Photos by Martin Bonetto, courtesy of Babasonicos press

That entire block gave way to the trippy display of the stage design, another remarkable production by Sergio Lacroix, including walls of lights aimed at the audience as in any rave, screens with the toxic liquidity of lava, dazzling representations of the cosmic/intimate duality of ecstasy. Lots of headbanging, lots of red, lots of renegades, lots of bang bang.

When people say the social contract is broken, I wonder which social contract they're talking about, man. What you need is for the person you look in the eye not to let you down, and Dargelos and his accomplices, the sonic gang, the roleplay crew, tend not to disappoint. Everything else is about replicating that effective intimacy across the highest possible ratio of relationships. And when that fails, be like one of the tandem of "Carismatico" and "Yegua": untouchable.

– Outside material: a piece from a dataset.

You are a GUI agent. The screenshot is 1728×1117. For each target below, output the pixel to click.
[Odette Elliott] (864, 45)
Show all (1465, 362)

Back to the show. "La lanza," "Delectrico," and "La pregunta" formed a fantastic block with the metallic taste of the finale and an increasingly carefree dance as the bars went by, as if the limbs of that monster that is a festival audience were starting to shake and activate for what remained of the night. Since they released that track, "La pregunta" turns the field and the stands at Babasonicos shows into a petit electronic party. At Parque de la Ciudad, it came in easy mode: those who were there had been waiting nearly an hour for that song, that crescendo that marked the highest point of the show and the entire day.

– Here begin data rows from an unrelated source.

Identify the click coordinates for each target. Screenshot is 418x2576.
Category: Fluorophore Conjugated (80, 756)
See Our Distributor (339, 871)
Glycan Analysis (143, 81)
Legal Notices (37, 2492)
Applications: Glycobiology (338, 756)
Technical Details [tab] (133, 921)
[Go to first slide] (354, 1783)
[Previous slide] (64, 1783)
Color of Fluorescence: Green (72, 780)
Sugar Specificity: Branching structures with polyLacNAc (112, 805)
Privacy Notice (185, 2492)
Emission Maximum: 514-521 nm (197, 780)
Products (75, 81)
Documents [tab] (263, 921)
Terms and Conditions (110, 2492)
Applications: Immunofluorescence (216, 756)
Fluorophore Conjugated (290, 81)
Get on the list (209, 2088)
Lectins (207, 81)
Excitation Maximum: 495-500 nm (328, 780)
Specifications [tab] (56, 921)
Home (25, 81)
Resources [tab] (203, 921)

Photos by Martin Bonetto, courtesy of Babasonicos press

By then, a line from one of the first songs was still echoing in my head: "And we'll ask that tomorrow no one comes to make us comply," from "El colmo," like an allegory of the party hidden inside a love song. Near the end, something of that also appears in the "mysterious invocation to find each other" from "Cicatriz #23," which speaks of a romantic encounter and, if you stretch it, also of devotion to an artist, the wait for a dealer, or the experience of being bathed in the crowd at a concert.

The delivery of Babasonicos' songs hits, yes, like the finest pollen. They're a band that caresses your back before slapping your ass. That's why they close the show at Creamfields with "Y que?." Party boy, do you deserve another song?